▶ _Aim of the task_
Reproduce the listing lines from the line with "Given: Check Restrict" to the line with "pos(613,20)", both included, and output nothing else.

[start of Input rows]

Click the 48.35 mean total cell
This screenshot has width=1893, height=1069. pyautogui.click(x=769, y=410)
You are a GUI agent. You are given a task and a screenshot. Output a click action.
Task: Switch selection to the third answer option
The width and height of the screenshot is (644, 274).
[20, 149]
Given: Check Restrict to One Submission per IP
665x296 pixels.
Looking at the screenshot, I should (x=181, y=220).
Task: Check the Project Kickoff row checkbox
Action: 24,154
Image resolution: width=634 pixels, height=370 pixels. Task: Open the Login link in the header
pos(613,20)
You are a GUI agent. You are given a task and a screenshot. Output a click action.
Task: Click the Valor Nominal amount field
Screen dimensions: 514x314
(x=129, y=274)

[end of Input rows]
[start of Input rows]

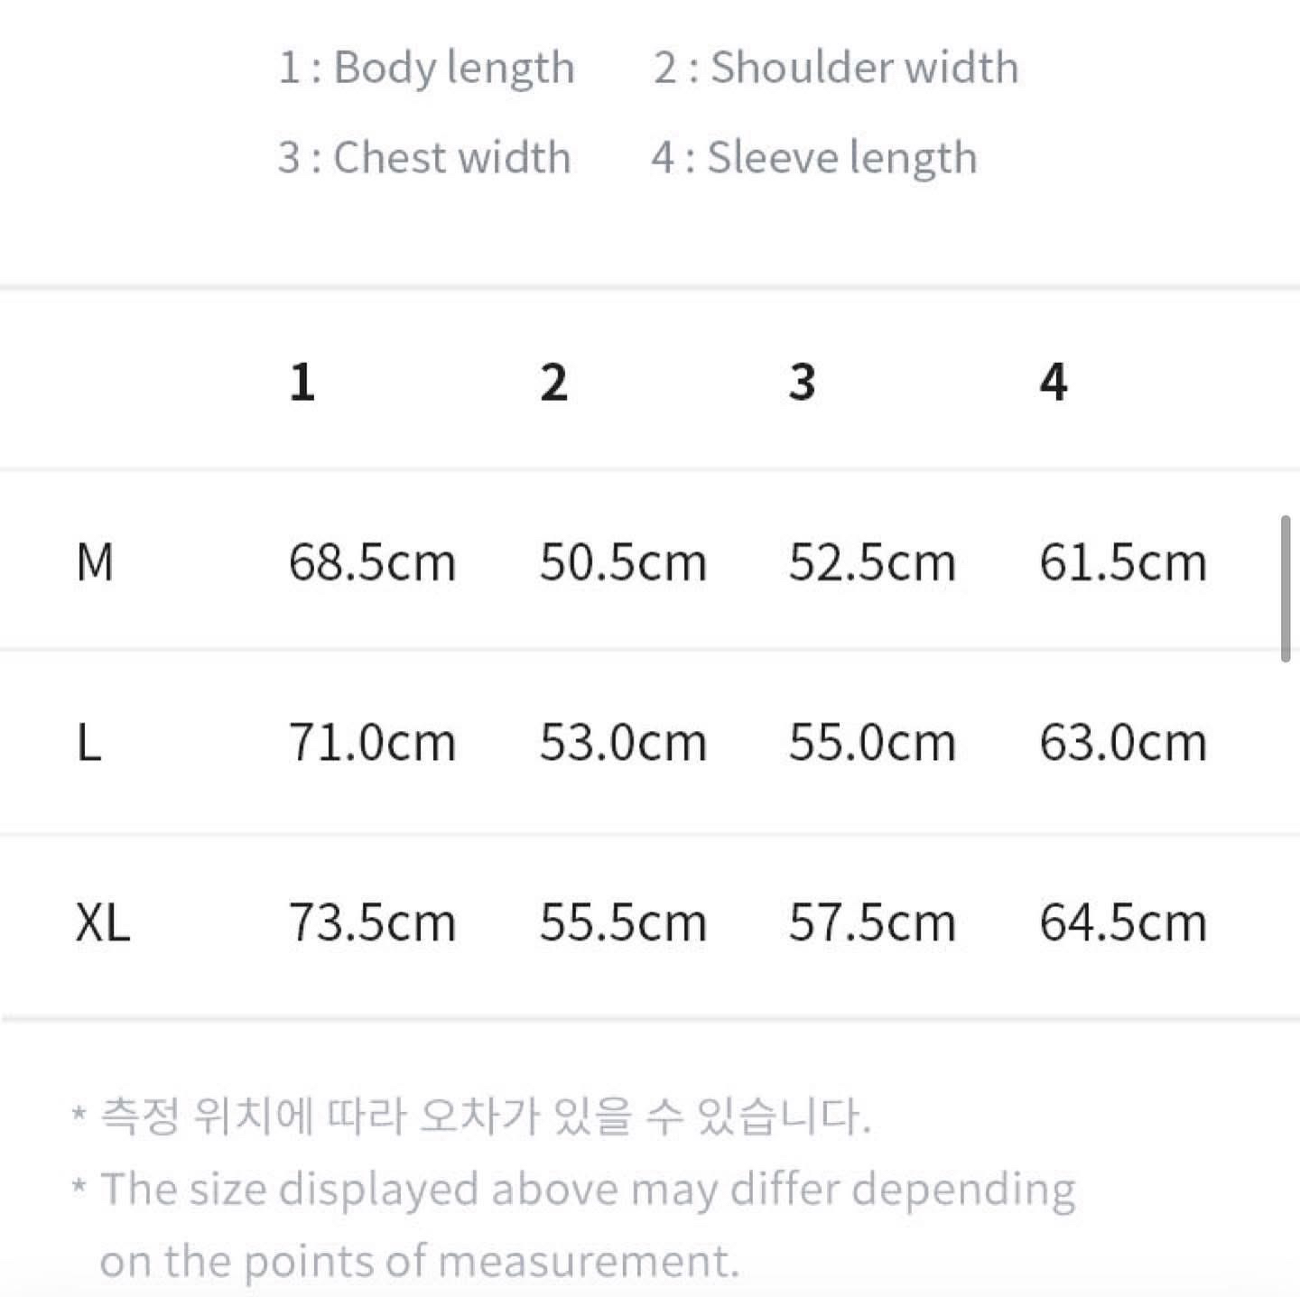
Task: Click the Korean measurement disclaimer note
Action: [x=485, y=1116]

[end of Input rows]

▶ _Answer in full_
Given: Check Restrict to One Submission per IP
665x296 pixels.
Looking at the screenshot, I should (x=181, y=220).
Task: Check the Project Kickoff row checkbox
Action: 24,154
Image resolution: width=634 pixels, height=370 pixels. Task: Open the Login link in the header
pos(613,20)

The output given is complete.